Al-Kateb V Godwin - Consequences

Consequences

As a result of the decision, Al-Kateb had to return to immigration detention. Claire O'Connor, Al-Kateb's lawyer, said that "The effect of this decision is that will be locked up until a state of Palestine is created or some other Middle Eastern state is willing to have him. It's taken 51 years so far. I'm not holding my breath."

The decision sparked much controversy about the scope of the mandatory detention laws. Along with the two other immigration detention decisions handed down on that day, the case prompted several political leaders, including the then Federal President of the Australian Labor Party Carmen Lawrence, and Australian Democrats leader Senator Andrew Bartlett, to call for an Australian bill of rights. The executive director of the Sydney Institute, Gerard Henderson, said that the case demonstrated "the need for empathy in public policy".

However, the case also aroused controversy about the court itself. David Marr described the four to three decision as indicating a new division in the composition of the court, the "liberty divide", and noted that the result on the liberty question moved the court in the opposite direction to the contemporary trends of the Supreme Court of the United States and the House of Lords. Arthur Glass observed that the minority judges began their judgments from the position that indefinite non-judicial detention and the curtailment of personal freedom were troubling consequences, and noted that "as is not uncommon in statutory construction, where you start from is critical to where you end up." Marr accused the majority of deciding that "saving Australia from boat people counts for more than Al-Kateb's raw liberty."

The controversy resulted in pressure on the new Immigration Minister Amanda Vanstone, who agreed to review the cases of twenty-four stateless people in immigration detention, and ultimately granted bridging visas to nine people including Al-Kateb, allowing them to be released into the community. However, the conditions of the bridging visas did not permit holders to work, study, obtain social security benefits or receive healthcare from Medicare, and Al-Kateb remained entirely dependent on donations from friends and supporters to survive. Al-Kateb said of his situation, "We just walking in a big detention. And we are all the time worried that they will send us back to detention again… It's like a death punishment."

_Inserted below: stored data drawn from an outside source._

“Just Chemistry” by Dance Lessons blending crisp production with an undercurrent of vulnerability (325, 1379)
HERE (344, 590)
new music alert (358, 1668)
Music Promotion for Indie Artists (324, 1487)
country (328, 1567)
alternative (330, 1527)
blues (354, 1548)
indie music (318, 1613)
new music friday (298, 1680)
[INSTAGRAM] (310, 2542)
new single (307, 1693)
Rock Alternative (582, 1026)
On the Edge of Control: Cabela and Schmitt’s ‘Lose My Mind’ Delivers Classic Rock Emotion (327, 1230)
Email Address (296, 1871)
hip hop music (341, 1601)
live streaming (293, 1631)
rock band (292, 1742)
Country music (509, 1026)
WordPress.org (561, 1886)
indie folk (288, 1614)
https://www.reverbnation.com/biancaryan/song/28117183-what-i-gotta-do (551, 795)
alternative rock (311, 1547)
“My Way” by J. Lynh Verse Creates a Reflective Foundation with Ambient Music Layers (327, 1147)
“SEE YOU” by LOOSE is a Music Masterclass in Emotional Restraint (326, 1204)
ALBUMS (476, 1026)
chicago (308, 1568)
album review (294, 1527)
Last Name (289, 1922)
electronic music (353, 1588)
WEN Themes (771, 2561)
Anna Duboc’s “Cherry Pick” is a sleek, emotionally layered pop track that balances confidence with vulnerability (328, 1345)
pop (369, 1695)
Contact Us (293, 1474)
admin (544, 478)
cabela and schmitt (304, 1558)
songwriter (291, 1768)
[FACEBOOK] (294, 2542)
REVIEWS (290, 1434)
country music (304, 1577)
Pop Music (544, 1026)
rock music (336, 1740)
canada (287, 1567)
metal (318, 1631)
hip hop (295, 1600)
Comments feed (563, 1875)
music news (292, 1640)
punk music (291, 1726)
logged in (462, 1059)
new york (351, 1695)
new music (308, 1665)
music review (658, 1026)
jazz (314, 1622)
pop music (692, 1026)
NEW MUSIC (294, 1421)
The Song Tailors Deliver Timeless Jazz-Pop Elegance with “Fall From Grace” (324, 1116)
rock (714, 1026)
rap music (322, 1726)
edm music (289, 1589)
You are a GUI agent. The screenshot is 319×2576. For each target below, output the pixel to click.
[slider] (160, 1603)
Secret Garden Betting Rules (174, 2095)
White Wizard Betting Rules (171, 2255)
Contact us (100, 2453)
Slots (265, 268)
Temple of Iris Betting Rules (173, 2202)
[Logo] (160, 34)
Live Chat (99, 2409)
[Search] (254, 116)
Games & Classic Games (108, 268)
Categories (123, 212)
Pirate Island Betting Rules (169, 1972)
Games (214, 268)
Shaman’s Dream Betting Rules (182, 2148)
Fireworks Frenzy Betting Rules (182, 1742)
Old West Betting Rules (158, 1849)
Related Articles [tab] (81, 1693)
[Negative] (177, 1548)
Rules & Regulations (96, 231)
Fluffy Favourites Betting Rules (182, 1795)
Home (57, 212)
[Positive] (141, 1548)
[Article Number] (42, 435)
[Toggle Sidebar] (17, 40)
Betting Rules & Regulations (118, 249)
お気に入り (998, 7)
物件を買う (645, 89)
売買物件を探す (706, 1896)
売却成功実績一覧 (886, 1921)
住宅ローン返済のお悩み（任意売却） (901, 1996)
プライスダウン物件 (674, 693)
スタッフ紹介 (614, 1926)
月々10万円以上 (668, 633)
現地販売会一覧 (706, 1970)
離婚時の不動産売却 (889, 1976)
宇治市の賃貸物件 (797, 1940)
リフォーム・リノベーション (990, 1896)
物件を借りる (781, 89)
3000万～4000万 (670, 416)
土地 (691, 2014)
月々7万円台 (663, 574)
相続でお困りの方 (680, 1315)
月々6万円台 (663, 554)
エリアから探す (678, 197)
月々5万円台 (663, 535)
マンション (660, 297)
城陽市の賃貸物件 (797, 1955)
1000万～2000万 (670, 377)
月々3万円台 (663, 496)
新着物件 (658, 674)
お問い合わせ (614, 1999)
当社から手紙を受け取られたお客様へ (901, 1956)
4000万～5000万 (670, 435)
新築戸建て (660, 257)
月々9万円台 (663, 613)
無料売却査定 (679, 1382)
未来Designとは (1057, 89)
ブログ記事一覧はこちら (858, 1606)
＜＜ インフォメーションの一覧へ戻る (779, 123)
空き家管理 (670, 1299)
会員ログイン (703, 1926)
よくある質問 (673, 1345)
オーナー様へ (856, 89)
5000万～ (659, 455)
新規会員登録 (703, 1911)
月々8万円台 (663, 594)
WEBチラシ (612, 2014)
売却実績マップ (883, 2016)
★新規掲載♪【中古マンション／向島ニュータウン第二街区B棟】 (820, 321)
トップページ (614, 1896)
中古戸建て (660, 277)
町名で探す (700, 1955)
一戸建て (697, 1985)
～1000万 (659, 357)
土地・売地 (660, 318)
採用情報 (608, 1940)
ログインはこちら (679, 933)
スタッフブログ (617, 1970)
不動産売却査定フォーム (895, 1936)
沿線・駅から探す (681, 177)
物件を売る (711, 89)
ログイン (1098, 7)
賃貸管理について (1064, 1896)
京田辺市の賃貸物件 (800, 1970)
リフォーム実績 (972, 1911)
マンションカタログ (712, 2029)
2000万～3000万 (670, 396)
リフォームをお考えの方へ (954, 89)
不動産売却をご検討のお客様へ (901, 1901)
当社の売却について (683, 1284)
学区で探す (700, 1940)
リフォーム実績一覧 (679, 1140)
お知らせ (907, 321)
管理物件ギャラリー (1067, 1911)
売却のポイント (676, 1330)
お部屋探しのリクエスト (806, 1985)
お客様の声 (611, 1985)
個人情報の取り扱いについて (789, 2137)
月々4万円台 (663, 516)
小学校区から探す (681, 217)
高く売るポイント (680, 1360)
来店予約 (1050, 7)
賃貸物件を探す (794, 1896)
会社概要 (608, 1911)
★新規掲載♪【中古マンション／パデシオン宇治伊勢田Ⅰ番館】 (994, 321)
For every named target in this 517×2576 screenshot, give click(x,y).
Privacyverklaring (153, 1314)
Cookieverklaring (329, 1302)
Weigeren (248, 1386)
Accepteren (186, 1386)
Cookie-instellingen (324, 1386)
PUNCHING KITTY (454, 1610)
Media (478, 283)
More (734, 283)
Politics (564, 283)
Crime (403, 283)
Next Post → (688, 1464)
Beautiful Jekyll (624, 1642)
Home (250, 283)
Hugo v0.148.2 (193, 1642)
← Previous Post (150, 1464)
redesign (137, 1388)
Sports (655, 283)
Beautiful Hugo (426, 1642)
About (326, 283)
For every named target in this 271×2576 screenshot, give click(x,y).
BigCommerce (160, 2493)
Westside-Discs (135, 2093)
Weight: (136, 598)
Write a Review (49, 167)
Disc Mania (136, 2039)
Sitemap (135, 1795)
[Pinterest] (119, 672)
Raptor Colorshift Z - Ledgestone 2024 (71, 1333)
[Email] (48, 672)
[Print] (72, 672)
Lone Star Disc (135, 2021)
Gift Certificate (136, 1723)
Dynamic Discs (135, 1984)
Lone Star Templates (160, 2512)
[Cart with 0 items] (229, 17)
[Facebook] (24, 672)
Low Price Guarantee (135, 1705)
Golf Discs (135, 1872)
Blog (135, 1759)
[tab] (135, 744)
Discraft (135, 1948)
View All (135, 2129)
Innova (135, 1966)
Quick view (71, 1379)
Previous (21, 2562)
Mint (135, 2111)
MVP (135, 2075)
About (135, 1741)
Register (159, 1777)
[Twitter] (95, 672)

In a 2005 speech to the Law Society of the University of Sydney, Justice McHugh reiterated his view of the case as a tragic situation, and said that it was necessary for "the informed and impassioned" to seek reforms to legislation to protect individual rights, since the absence of a bill of rights limited the ability of the courts to protect rights. McHugh said that cases in countries such as the United Kingdom, in which courts had found that indefinite administrative detention was not lawful, were based on bills of rights or other instruments such as the European Convention on Human Rights, and lamented that without such instruments, Australian courts are "not empowered to be as active as the Supreme Court of the United States or the House of Lords in the defence of the fundamental principles of human rights."

In response to McHugh's speech, Chief Justice Gleeson said that the issue of whether or not Australia should have a bill of rights was a purely political one, and not a matter for the courts. Gleeson said that while he had personal political views on the matter, "It doesn't serve the community for a serving Chief Justice to enter that arena."